It is our opinion that the use of a calibration mapping represents the major gap of such a technology at present. The only reasonable way to use a measurement process based on calibration would consist of estimating the calibration map directly on the turbine rig by using an independent measuring system to establish the ‘ground truth’.
Therefore a data driven approach does not allow assessing the accuracy of the measurements. The need of an accurate physical model and understanding of the microwave measurement in short range in the actual engine appears the only way to increase the system TRL.
Finally, cable compensation technique and IQ mixer imbalance errors represent also a limitation to achieve accuracies below 0.1 mm for absolute radial clearance measurements. But those are expected to be of second order and should only be of concern once the overall accuracy of the measurement will be improved by better understanding of the physics and system’s modelling.

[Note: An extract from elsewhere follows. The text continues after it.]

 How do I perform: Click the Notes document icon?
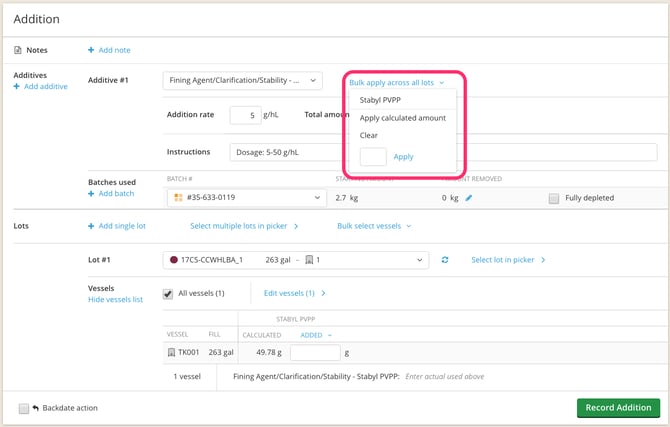(x=18, y=50)
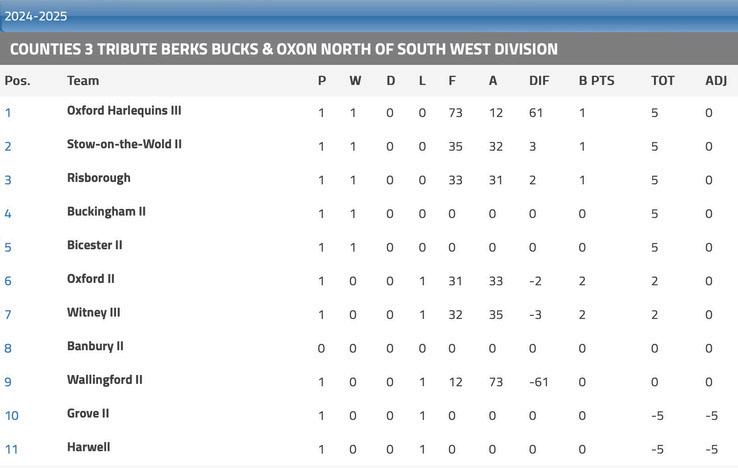Screen dimensions: 738x468
Task: Open the Witney III team entry
Action: pos(93,313)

1.4.3 Status against specifications
In the table below are provided the status of the MCMS performance against the original system requirements listed in section 1.2.2.
Requirement Met Comments
High durability and operational reliability Y Measurements have been collected continuously during the whole test campaign. Only minor issues with the acquisition software which prevented fully automated operation, it had to be restarted daily due to a memory leak.

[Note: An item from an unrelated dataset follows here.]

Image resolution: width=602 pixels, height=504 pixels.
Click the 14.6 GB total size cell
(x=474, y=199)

No signal degradation have been observed or prevented to complete the measurement process. Sensors have proven to be reliable in the high temperature and pressure environment. However, the duration of the engine test (100 hours and about 400 cycles) did not allow proving the sensor survivability in operation but this was validated by previous DREAM engine test and further laboratory testing (temperature cycling and isothermal bake tests).
Fulfillment of turbine casing containment requirements
Y The installation of the sensors in the turbine casing fulfills the requirements for SAGE4 demonstrator engine* and are field replaceable.
* Note: Designs were proposed for an integration that fulfills production containment requirements but it was not implemented on SAGE4 for practical reasons since the change of scope (no integration into the closed loop ACC)
Measurement range Y System setup allows measurement in the full range specified.
Adequate clearance measurement accuracy N Test analysis seems to indicate that ±0.02 mm and ±0.05 mm uncertainty of radial and axial position measurements are not achieved. The absence of reference measurement during the engine test besides the concurrent capacitive probes does not allow an accurate assessment of the reached measurement accuracy during engine operation.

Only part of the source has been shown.